Please reproduce the entries below word for word, keeping every line in its original order.

• THE DATA:
[Start]

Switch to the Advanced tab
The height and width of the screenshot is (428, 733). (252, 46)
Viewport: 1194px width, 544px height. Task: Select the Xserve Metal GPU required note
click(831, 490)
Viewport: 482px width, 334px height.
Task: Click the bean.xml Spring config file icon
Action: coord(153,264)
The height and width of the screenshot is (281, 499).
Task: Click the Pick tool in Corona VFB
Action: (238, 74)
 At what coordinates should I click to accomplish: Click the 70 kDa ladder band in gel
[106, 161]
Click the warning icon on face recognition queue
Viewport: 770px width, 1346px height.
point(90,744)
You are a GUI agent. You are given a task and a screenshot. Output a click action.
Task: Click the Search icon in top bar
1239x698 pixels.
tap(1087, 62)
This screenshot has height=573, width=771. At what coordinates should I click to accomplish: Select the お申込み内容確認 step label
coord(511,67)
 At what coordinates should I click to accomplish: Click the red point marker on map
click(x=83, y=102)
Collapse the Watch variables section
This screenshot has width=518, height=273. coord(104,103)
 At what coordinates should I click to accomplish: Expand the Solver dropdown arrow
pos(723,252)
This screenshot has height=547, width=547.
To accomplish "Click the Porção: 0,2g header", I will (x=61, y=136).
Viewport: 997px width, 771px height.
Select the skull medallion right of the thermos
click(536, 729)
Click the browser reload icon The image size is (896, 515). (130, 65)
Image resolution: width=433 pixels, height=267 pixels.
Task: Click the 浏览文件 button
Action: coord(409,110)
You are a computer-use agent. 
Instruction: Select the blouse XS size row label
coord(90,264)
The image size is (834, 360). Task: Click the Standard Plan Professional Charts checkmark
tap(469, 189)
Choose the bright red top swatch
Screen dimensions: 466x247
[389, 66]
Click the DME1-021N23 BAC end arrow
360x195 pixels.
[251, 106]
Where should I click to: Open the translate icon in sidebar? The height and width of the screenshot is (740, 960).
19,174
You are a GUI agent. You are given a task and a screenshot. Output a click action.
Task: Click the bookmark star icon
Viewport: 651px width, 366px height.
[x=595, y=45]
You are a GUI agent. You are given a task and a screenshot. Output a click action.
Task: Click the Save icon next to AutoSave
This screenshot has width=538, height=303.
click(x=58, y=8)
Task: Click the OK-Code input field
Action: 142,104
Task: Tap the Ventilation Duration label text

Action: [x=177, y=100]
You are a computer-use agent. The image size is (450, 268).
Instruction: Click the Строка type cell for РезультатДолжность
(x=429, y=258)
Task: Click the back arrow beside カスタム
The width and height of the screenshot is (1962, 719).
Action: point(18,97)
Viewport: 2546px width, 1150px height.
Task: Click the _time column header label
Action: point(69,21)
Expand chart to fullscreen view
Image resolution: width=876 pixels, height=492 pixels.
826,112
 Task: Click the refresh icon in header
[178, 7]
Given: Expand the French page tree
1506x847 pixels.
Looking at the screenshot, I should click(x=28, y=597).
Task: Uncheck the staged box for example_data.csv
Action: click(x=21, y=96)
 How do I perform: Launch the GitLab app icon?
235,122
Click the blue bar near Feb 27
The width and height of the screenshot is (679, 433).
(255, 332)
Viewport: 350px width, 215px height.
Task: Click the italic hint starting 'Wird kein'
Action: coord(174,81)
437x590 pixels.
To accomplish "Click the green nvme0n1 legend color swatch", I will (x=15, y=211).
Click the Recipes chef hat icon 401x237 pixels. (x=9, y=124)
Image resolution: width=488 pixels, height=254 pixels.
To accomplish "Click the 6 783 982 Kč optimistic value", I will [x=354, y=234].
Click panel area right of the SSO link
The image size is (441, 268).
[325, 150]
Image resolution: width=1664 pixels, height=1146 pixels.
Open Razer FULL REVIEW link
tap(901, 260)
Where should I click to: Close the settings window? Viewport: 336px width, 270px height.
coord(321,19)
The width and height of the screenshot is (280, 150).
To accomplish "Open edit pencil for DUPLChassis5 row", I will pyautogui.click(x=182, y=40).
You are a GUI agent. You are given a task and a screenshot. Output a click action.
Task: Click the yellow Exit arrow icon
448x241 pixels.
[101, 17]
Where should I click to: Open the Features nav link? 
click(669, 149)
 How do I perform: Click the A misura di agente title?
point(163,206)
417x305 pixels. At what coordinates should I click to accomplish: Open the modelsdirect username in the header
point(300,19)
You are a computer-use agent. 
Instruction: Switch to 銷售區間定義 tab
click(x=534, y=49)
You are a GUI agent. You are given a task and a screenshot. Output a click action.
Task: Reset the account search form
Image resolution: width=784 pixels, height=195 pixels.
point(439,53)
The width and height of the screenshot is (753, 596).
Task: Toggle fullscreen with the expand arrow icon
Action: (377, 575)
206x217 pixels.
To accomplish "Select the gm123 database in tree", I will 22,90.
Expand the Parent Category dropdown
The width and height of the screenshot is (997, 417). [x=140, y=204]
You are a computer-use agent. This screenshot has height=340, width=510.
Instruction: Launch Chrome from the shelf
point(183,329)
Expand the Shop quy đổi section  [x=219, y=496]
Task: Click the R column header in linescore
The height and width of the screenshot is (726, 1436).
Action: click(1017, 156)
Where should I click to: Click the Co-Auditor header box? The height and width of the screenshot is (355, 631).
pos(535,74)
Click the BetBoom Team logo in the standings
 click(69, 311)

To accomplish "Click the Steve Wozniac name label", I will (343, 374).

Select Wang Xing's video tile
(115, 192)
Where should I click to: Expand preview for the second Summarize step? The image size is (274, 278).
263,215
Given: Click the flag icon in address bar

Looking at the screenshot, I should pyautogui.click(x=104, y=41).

[End]

• EXERCISE OUTPUT:
Switch to the Advanced tab
The height and width of the screenshot is (428, 733). (252, 46)
Viewport: 1194px width, 544px height. Task: Select the Xserve Metal GPU required note
click(831, 490)
Viewport: 482px width, 334px height.
Task: Click the bean.xml Spring config file icon
Action: coord(153,264)
The height and width of the screenshot is (281, 499).
Task: Click the Pick tool in Corona VFB
Action: (238, 74)
 At what coordinates should I click to accomplish: Click the 70 kDa ladder band in gel
[106, 161]
Click the warning icon on face recognition queue
Viewport: 770px width, 1346px height.
point(90,744)
You are a GUI agent. You are given a task and a screenshot. Output a click action.
Task: Click the Search icon in top bar
1239x698 pixels.
tap(1087, 62)
This screenshot has height=573, width=771. At what coordinates should I click to accomplish: Select the お申込み内容確認 step label
coord(511,67)
 At what coordinates should I click to accomplish: Click the red point marker on map
click(x=83, y=102)
Collapse the Watch variables section
This screenshot has width=518, height=273. coord(104,103)
 At what coordinates should I click to accomplish: Expand the Solver dropdown arrow
pos(723,252)
This screenshot has height=547, width=547.
To accomplish "Click the Porção: 0,2g header", I will (x=61, y=136).
Viewport: 997px width, 771px height.
Select the skull medallion right of the thermos
click(536, 729)
Click the browser reload icon The image size is (896, 515). (130, 65)
Image resolution: width=433 pixels, height=267 pixels.
Task: Click the 浏览文件 button
Action: coord(409,110)
You are a computer-use agent. 
Instruction: Select the blouse XS size row label
coord(90,264)
The image size is (834, 360). Task: Click the Standard Plan Professional Charts checkmark
tap(469, 189)
Choose the bright red top swatch
Screen dimensions: 466x247
[389, 66]
Click the DME1-021N23 BAC end arrow
360x195 pixels.
[251, 106]
Where should I click to: Open the translate icon in sidebar? The height and width of the screenshot is (740, 960).
19,174
You are a GUI agent. You are given a task and a screenshot. Output a click action.
Task: Click the bookmark star icon
Viewport: 651px width, 366px height.
[x=595, y=45]
You are a GUI agent. You are given a task and a screenshot. Output a click action.
Task: Click the Save icon next to AutoSave
This screenshot has width=538, height=303.
click(x=58, y=8)
Task: Click the OK-Code input field
Action: 142,104
Task: Tap the Ventilation Duration label text

Action: [x=177, y=100]
You are a computer-use agent. The image size is (450, 268).
Instruction: Click the Строка type cell for РезультатДолжность
(x=429, y=258)
Task: Click the back arrow beside カスタム
The width and height of the screenshot is (1962, 719).
Action: point(18,97)
Viewport: 2546px width, 1150px height.
Task: Click the _time column header label
Action: point(69,21)
Expand chart to fullscreen view
Image resolution: width=876 pixels, height=492 pixels.
826,112
 Task: Click the refresh icon in header
[178, 7]
Given: Expand the French page tree
1506x847 pixels.
Looking at the screenshot, I should click(x=28, y=597).
Task: Uncheck the staged box for example_data.csv
Action: click(x=21, y=96)
 How do I perform: Launch the GitLab app icon?
235,122
Click the blue bar near Feb 27
The width and height of the screenshot is (679, 433).
(255, 332)
Viewport: 350px width, 215px height.
Task: Click the italic hint starting 'Wird kein'
Action: coord(174,81)
437x590 pixels.
To accomplish "Click the green nvme0n1 legend color swatch", I will (x=15, y=211).
Click the Recipes chef hat icon 401x237 pixels. (x=9, y=124)
Image resolution: width=488 pixels, height=254 pixels.
To accomplish "Click the 6 783 982 Kč optimistic value", I will [x=354, y=234].
Click panel area right of the SSO link
The image size is (441, 268).
[325, 150]
Image resolution: width=1664 pixels, height=1146 pixels.
Open Razer FULL REVIEW link
tap(901, 260)
Where should I click to: Close the settings window? Viewport: 336px width, 270px height.
coord(321,19)
The width and height of the screenshot is (280, 150).
To accomplish "Open edit pencil for DUPLChassis5 row", I will pyautogui.click(x=182, y=40).
You are a GUI agent. You are given a task and a screenshot. Output a click action.
Task: Click the yellow Exit arrow icon
448x241 pixels.
[101, 17]
Where should I click to: Open the Features nav link? 
click(669, 149)
 How do I perform: Click the A misura di agente title?
point(163,206)
417x305 pixels. At what coordinates should I click to accomplish: Open the modelsdirect username in the header
point(300,19)
You are a computer-use agent. 
Instruction: Switch to 銷售區間定義 tab
click(x=534, y=49)
You are a GUI agent. You are given a task and a screenshot. Output a click action.
Task: Reset the account search form
Image resolution: width=784 pixels, height=195 pixels.
point(439,53)
The width and height of the screenshot is (753, 596).
Task: Toggle fullscreen with the expand arrow icon
Action: (377, 575)
206x217 pixels.
To accomplish "Select the gm123 database in tree", I will 22,90.
Expand the Parent Category dropdown
The width and height of the screenshot is (997, 417). [x=140, y=204]
You are a computer-use agent. This screenshot has height=340, width=510.
Instruction: Launch Chrome from the shelf
point(183,329)
Expand the Shop quy đổi section  [x=219, y=496]
Task: Click the R column header in linescore
The height and width of the screenshot is (726, 1436).
Action: click(1017, 156)
Where should I click to: Click the Co-Auditor header box? The height and width of the screenshot is (355, 631).
pos(535,74)
Click the BetBoom Team logo in the standings
 click(69, 311)

To accomplish "Click the Steve Wozniac name label", I will (343, 374).

Select Wang Xing's video tile
(115, 192)
Where should I click to: Expand preview for the second Summarize step? The image size is (274, 278).
263,215
Given: Click the flag icon in address bar

Looking at the screenshot, I should pyautogui.click(x=104, y=41).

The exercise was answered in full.